» Passage provided:
* * * *

Alexandru Iftimie, a 39-year-old who came to the UK from Romania seven years ago, was just about making ends meet as an Uber driver during the pandemic when he got an unexpected message from the ride-sharing app.

“I received a warning: ‘We detected some fraudulent activity, therefore you have to stop otherwise I have to fire you,’” he recalls.

“I said: ‘It has to be a mistake, I know I haven’t done anything.’ But two weeks later, I received another one: exactly the same message, with the difference that this time they were saying: ‘It’s the last warning. One more time, you’re done.’”

When he called Uber’s driver support line in an effort to understand why he had been flagged, it was a frustrating experience. The problem seemed to be that he had taken an unexpected route, though he insists he had not charged the customer extra for doing so.

“Can you imagine how difficult it was to explain to an Uber operator – I don’t know where he was – that the Blackwall tunnel was closed during a trip, and so I had to take a long detour?” he says. He was unable to get an unequivocal explanation of why he had been flagged as “fraudulent” by Uber’s systems.

“At that time my main concern was: ‘It’s my only source of income, there’s a pandemic outside, there’s a lockdown. If I lose that, then what?’

“In a normal company, you would have an HR department and this kind of issue can be solved in one way or another – not necessarily in your favour, but you would have a specialised team,” he adds.

With the help of his union, the App Drivers and Couriers Union, he went on to request the data Uber held about him; but what came back left him little wiser about what he was meant to have done wrong.

* * * *

» To do:
A. In the Uber driver account, reproduce the part that begins with "With the help" and ends with "have done wrong.", swapping "little wiser" for "no wiser".
B. According to the Uber driver account, why was the possibility of losing his Uber work his main concern at that time?

Dataset entries
* * * *

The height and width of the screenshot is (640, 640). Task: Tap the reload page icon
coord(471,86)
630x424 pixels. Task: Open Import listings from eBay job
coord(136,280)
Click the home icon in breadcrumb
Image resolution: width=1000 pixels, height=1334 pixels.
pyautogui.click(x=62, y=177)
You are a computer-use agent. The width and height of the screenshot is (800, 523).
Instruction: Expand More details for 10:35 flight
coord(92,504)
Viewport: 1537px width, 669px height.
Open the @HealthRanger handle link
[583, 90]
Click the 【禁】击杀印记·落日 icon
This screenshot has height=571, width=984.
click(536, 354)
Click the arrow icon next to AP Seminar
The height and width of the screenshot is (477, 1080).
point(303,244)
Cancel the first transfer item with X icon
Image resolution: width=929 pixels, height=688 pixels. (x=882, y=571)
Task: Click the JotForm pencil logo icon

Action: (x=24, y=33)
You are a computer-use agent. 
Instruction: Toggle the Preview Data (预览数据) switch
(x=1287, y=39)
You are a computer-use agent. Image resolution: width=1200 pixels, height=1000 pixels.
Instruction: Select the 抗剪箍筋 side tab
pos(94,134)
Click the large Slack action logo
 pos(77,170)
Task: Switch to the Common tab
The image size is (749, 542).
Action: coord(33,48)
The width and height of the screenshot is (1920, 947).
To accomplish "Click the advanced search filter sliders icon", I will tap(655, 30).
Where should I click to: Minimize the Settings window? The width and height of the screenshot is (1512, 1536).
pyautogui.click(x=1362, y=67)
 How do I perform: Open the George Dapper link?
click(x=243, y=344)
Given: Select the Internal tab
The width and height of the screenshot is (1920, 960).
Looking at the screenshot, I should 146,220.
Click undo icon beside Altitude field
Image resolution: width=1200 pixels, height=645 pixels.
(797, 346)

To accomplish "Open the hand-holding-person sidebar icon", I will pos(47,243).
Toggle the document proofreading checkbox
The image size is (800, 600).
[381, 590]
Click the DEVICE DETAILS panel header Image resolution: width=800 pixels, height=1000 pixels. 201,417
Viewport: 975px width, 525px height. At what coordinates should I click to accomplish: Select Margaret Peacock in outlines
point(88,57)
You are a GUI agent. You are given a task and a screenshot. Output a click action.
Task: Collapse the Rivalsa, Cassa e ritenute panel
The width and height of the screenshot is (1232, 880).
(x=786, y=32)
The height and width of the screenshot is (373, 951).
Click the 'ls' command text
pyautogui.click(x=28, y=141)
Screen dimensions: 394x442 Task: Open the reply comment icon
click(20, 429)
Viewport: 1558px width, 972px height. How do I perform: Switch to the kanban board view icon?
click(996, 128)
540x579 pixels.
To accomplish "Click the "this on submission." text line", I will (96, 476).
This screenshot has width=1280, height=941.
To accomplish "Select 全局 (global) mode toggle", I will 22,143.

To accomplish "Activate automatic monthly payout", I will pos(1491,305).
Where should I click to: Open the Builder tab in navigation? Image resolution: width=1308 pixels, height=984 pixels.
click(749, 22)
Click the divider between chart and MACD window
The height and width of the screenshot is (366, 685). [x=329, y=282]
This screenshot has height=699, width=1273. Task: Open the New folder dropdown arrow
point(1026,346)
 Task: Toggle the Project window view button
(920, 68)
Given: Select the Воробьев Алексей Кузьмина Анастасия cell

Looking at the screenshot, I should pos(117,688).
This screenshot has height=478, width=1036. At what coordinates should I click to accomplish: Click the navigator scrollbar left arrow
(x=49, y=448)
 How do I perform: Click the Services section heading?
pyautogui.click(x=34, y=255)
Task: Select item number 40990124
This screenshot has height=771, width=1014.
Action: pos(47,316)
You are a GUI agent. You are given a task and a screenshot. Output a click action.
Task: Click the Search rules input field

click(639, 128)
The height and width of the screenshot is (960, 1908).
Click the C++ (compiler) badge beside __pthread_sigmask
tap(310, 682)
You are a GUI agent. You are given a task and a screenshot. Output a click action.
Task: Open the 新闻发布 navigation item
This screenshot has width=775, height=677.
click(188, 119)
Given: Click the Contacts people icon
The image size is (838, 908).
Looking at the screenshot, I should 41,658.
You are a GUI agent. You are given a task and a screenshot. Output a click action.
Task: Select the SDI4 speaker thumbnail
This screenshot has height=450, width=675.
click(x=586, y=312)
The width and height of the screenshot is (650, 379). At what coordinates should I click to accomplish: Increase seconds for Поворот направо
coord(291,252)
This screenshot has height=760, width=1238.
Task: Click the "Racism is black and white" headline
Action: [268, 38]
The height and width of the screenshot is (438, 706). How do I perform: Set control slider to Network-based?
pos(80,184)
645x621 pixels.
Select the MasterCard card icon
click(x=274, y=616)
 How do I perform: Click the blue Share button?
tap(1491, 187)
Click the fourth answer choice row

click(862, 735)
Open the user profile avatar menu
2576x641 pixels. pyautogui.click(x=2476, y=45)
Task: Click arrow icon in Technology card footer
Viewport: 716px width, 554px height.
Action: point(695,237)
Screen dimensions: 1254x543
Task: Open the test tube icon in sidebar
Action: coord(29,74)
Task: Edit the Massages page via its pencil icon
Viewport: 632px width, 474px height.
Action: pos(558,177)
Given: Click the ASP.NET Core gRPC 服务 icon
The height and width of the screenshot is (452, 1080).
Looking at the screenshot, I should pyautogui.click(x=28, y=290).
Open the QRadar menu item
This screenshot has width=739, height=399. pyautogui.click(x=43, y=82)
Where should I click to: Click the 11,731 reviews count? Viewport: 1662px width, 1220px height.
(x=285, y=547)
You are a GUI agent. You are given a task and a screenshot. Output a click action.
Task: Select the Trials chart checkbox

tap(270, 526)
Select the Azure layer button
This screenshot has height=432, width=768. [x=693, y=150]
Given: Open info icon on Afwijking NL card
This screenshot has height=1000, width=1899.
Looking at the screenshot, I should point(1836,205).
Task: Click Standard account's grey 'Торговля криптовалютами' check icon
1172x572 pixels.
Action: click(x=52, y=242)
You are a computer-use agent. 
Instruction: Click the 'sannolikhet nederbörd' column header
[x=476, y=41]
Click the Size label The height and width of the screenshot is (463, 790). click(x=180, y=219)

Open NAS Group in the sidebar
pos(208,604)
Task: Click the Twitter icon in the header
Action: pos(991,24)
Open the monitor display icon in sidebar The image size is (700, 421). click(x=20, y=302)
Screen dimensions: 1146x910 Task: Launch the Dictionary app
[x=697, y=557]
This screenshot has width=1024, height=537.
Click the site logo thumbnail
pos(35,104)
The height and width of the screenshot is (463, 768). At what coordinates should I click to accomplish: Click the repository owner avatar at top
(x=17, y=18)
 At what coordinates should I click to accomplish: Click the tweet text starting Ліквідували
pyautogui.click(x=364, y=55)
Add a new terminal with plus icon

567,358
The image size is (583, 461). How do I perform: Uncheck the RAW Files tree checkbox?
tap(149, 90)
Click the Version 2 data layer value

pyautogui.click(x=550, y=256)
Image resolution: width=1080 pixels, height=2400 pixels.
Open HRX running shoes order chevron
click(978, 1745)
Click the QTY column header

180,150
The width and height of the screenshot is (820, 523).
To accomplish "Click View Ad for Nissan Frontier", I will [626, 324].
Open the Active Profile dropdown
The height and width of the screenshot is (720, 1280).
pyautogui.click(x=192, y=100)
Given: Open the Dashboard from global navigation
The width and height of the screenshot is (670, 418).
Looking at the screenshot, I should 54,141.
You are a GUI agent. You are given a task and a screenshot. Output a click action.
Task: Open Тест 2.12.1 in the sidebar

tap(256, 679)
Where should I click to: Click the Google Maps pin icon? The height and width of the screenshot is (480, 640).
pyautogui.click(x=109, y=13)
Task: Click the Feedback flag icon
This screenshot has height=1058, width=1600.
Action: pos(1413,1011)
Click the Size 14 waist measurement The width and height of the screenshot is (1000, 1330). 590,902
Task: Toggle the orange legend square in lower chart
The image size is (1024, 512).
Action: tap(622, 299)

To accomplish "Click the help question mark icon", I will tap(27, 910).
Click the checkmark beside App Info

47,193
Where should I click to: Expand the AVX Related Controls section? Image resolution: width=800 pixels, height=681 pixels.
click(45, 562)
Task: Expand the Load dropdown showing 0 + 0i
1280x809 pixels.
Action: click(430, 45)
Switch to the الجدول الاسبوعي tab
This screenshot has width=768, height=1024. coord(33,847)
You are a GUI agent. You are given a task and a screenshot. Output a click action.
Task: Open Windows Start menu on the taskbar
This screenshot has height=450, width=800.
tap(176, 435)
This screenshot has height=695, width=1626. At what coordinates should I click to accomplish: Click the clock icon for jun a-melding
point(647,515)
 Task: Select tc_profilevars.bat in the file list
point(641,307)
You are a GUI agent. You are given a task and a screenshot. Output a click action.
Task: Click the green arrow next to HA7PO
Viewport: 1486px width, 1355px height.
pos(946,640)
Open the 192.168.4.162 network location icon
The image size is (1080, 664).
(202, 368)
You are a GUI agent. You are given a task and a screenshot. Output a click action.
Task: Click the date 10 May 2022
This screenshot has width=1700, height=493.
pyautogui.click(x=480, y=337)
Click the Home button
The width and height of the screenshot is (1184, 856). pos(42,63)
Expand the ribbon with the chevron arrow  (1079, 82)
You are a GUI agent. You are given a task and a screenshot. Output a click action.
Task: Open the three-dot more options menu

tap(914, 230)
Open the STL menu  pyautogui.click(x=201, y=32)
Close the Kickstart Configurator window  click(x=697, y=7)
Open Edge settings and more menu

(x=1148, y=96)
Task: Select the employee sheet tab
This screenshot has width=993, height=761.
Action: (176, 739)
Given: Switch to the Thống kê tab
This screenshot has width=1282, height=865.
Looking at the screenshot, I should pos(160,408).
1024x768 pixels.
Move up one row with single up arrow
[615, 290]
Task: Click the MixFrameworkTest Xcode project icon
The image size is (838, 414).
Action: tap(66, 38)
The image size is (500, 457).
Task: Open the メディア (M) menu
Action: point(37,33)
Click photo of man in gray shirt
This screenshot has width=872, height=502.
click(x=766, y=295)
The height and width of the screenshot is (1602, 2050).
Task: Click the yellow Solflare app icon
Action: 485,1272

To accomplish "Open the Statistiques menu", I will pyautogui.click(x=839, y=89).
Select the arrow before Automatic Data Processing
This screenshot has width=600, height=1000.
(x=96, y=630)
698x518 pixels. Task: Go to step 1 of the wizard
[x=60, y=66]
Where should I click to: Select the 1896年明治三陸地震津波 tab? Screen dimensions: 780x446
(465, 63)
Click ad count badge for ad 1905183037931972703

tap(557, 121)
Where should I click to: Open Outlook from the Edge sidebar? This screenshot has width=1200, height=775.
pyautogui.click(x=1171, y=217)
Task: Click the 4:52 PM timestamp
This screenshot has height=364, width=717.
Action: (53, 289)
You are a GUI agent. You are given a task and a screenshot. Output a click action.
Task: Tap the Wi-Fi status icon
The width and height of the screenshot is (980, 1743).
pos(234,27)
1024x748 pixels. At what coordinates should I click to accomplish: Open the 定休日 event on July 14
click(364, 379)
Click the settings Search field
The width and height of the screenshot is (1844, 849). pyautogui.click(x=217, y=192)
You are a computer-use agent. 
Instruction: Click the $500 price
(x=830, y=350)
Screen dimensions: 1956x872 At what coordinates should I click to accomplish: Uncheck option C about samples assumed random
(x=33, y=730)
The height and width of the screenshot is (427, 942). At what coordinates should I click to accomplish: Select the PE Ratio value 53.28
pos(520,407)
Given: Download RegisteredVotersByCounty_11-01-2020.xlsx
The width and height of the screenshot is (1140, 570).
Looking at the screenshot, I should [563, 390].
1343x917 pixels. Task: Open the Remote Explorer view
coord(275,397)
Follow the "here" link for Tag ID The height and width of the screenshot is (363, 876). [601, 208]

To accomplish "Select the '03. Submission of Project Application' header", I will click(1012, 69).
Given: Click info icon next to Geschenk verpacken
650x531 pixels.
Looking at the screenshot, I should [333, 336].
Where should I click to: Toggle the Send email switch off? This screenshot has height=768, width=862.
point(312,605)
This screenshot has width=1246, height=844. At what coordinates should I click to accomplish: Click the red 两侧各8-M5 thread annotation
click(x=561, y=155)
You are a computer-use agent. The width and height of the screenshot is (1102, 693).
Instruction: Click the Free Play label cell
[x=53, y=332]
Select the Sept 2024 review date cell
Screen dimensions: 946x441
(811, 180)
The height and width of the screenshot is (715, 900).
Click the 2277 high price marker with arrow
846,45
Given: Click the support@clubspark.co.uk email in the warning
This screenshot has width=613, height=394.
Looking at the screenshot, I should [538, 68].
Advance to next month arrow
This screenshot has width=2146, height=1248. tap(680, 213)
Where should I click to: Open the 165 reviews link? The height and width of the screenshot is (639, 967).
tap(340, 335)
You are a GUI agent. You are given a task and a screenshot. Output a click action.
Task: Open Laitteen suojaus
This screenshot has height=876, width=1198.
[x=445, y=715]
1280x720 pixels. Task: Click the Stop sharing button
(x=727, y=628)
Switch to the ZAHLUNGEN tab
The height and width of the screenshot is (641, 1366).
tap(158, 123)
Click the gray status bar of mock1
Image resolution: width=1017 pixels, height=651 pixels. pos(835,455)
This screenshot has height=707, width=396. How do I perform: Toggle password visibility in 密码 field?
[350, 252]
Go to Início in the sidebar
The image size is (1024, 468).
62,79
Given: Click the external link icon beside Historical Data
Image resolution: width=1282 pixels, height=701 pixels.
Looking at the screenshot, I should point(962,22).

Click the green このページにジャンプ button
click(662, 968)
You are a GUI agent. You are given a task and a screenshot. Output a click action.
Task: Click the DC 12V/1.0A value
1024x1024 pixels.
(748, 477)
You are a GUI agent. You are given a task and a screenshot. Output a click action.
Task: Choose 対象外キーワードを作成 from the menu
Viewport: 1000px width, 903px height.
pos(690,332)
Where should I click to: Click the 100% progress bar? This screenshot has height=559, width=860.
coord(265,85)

* * * *

» Task-by-task solutions:
A.
With the help of his union, the App Drivers and Couriers Union, he went on to request the data Uber held about him; but what came back left him no wiser about what he was meant to have done wrong.

B. Driving for Uber was his only source of income. This was during a pandemic and a lockdown.